The discovery of precession, like Homer's great poem, was a signal achievement of ancient Greek culture. The Greek astronomer Hipparchus, who lived during the second century B.C., is justly famous for being the first to note its effects. Hipparchus made his breakthrough not by observing the position of the north celestial pole, but rather by noting some of the other changes caused by precession. High among them are the times of the year when the Sun reaches particular points on the sky, as it seems to move among the constellations, blocking some of them from view. (Astronomers now realize, of course, that it is the Earth that moves.)
Even as the orientation of the Earth's rotation axis wobbles, or precesses, the Sun continues to take its yearly lap around the sky, along the path called the ecliptic. Although ancient astronomers could not see the stars that happened to lie behind the Sun at various times of year, their excellent record keeping enabled them to accurately reconstruct which constellations provided a "house" for the Sun at any given moment.
There were twelve such houses, which match the familiar constellations, or signs, of the zodiac; together they form a band around the sky that includes the ecliptic.
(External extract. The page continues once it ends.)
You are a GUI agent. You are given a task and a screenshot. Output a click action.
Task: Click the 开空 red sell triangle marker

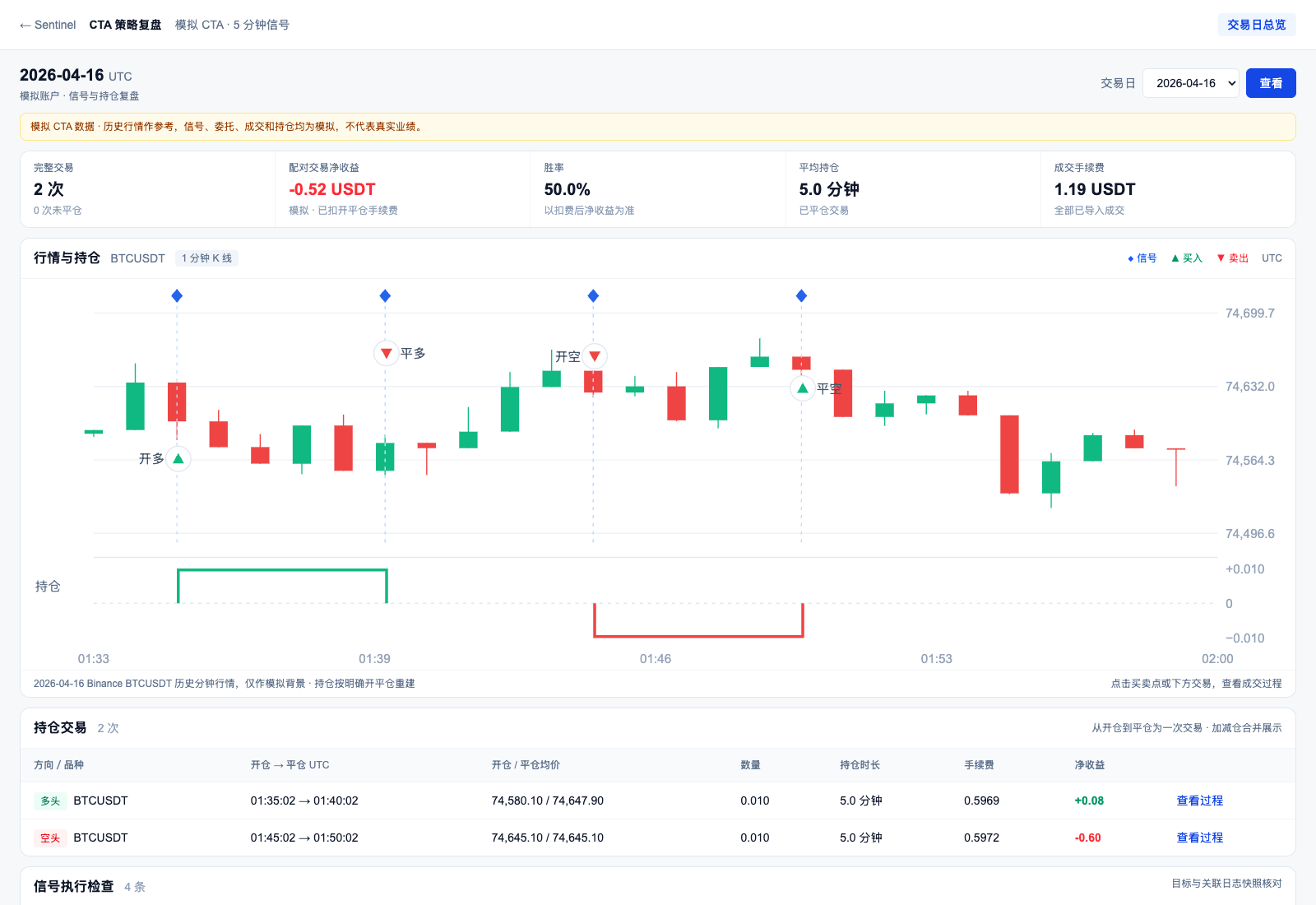(594, 356)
In the zodiacal system for keeping track of the year, created by astronomers in ancient Mesopotamia, each time the Sun entered a new house heralded the beginning of a new month. Every new year, moreover, began on the spring equinox when, as the Mesopotamians had determined, the Sun blocked the constellation Aries from sight.
But Hipparchus noted that something had happened during the two millennia since the Mesopotamian system had been codified: the Sun no longer occupied its specified position on the first day of spring. Instead, he determined, the Sun was reaching its marks along the ecliptic progressively earlier, by one day every seventy-two years. Because precession changes the times of the year of the spring and fall equinoxes--which we also measure by the visible seasonal changes on Earth--the effect acquired its full title: "precession of the equinoxes." If you could wait for 365 times seventy-two years--approximately 26,000 years--you would find that the equinoxes take place once again at their original times of the year, because one full cycle of precession had finished. Nowadays on the spring equinox, the Sun is near the first point in the constellation Aquarius, which leads some astrologers to refer to our epoch as the "Age of Aquarius."